The strategy has been getting our product in folks’ hands and everything seems to work its way out. Bartesian is such a game changer that works just as you would think it should. Whenever we send it to media outlets, it instantly becomes a favorite of that editor. So much so they often include us in multiple articles (eg, Mother’s Day, Father’s Day, Christmas, best ways to entertain, etc.).
From being named the best expensive wedding gift by Forbes to a recent deal with Aramark for Major League Baseball to making Oprah’s famed Favorites Things list, you’re covering the bases. What is your next goal?
The goal is the same as it was when we were in a garage in Canada playing with prototypes: Make Bartesian a household brand that is synonymous with premium cocktails on demand.
What does success mean to you? When did you feel like you truly made it? Is it financial or is there another more important measure?
I don’t think I’ll ever think “I made it.” I’m never really satisfied. One area of your life can be going very well, but nothing is ever permanent. I don’t get cocky with wins and I don’t get low on the losses. Move forward. There’s lots to do and if you’re not up for it, someone else will be.

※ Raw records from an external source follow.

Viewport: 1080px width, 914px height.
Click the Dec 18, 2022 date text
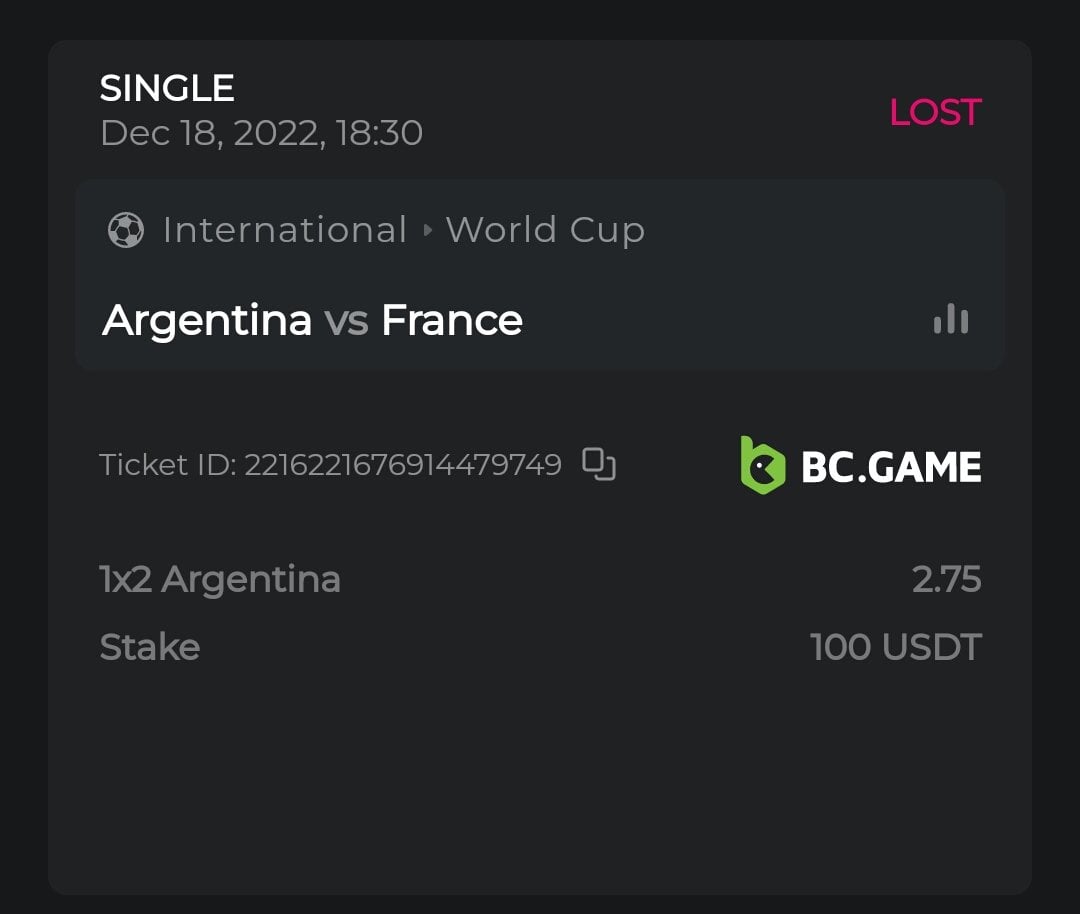tap(261, 133)
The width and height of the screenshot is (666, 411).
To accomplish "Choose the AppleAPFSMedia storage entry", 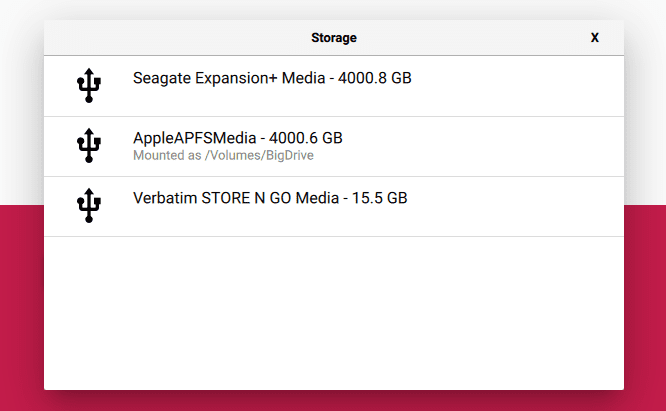I will coord(334,146).
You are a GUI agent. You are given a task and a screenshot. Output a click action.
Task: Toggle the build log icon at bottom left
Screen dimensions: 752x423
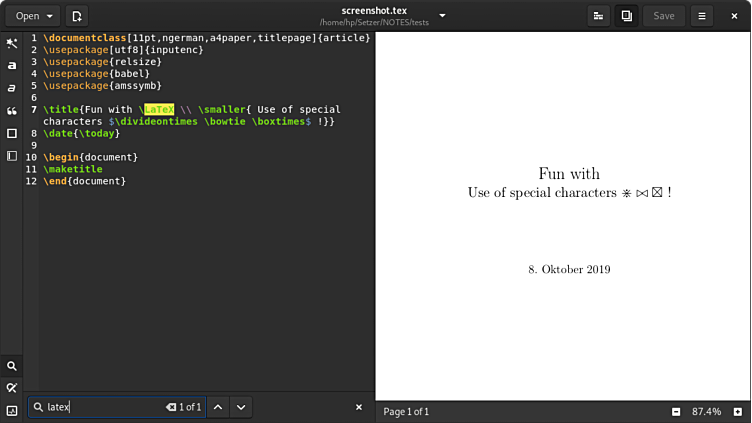pos(12,410)
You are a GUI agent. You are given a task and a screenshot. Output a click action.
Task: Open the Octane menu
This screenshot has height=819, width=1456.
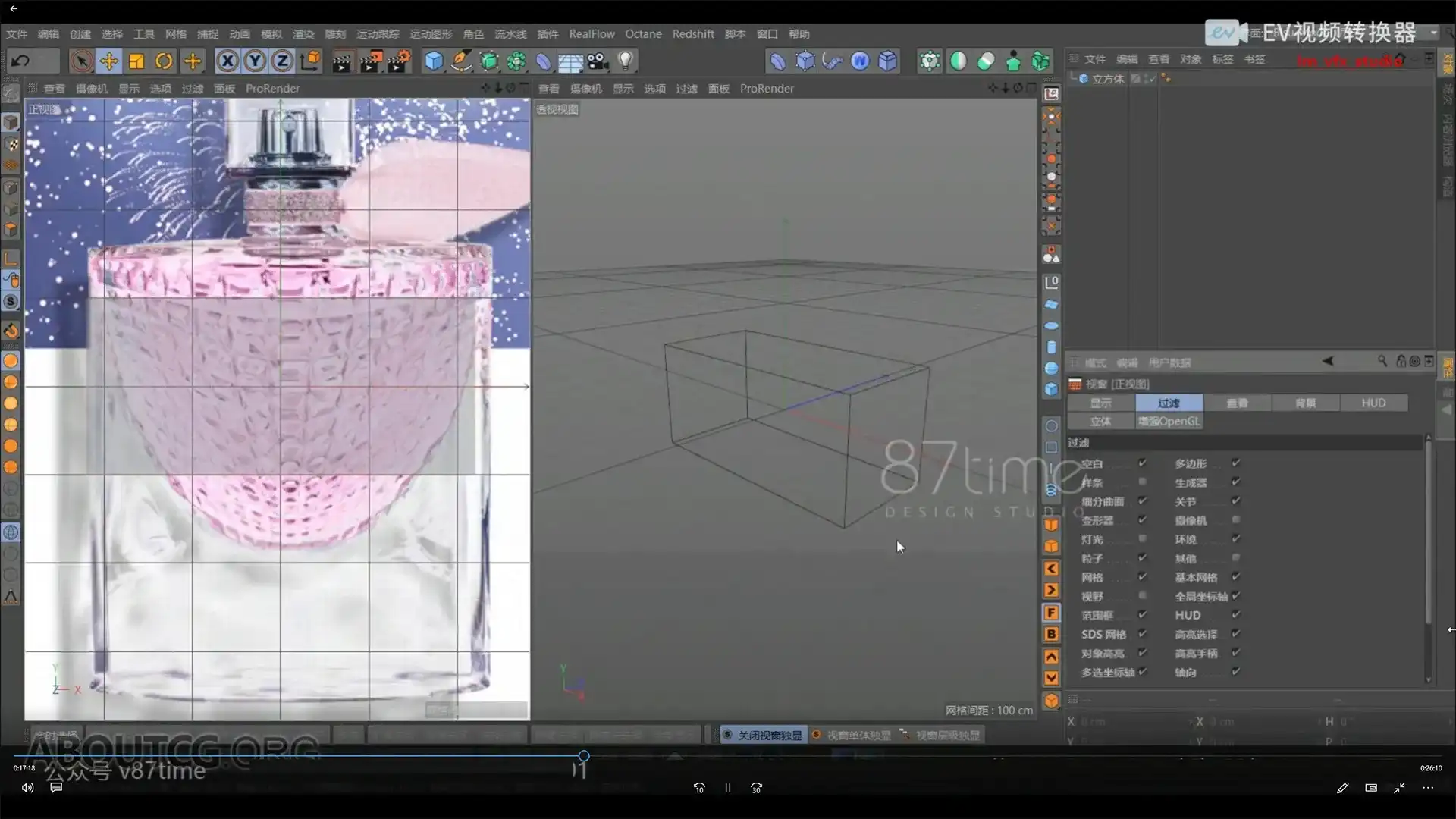[644, 33]
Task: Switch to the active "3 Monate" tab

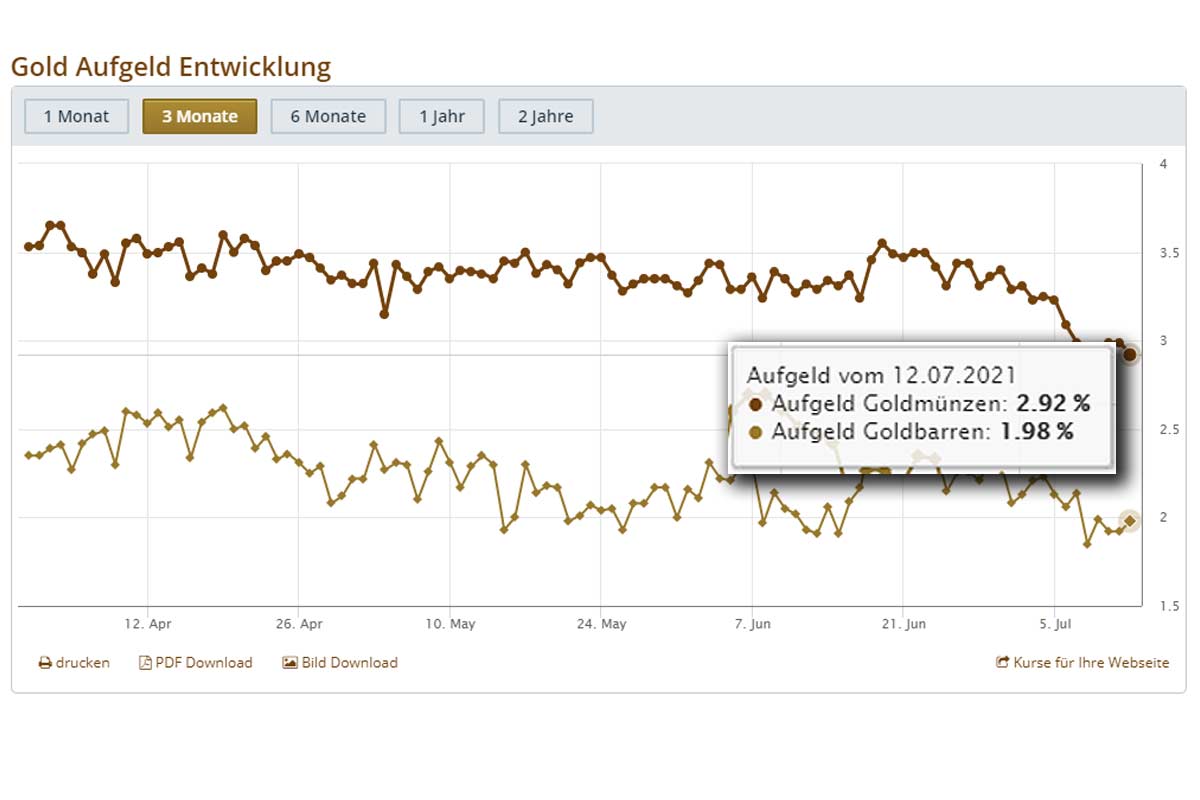Action: (200, 116)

What advice would you give a side hustler who is stuck, who can’t seem to reach the next level?
Aside from what I would think is advice that’s well-known and somewhat obvious these days, grit and focus (eg, work harder than the next person and don’t get distracted by barriers or short-terms wins), I’d recommend seeking the best in every scenario. If you’re in, for example, the D2C T-shirt business, find companies and investors that have killed it in that space and try to find a way to get them involved in your business. Offer them adviser roles, try to get them to invest, hire them — whatever it takes. When fundraising, write down the top 5 dream investors and go through walls to meet with them and don’t settle. Same with vendors, early hires, etc.: Find the best and drive head first to make them tied to your successes.